Saved entries:
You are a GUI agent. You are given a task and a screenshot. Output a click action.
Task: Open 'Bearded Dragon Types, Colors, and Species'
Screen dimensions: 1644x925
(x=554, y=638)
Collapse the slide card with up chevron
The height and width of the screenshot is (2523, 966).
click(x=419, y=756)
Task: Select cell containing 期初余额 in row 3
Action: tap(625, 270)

Prompt: No line may be altered or left out when the data is written out.

Task response:
You are a GUI agent. You are given a task and a screenshot. Output a click action.
Task: Open 'Bearded Dragon Types, Colors, and Species'
Screen dimensions: 1644x925
(x=554, y=638)
Collapse the slide card with up chevron
The height and width of the screenshot is (2523, 966).
click(x=419, y=756)
Task: Select cell containing 期初余额 in row 3
Action: tap(625, 270)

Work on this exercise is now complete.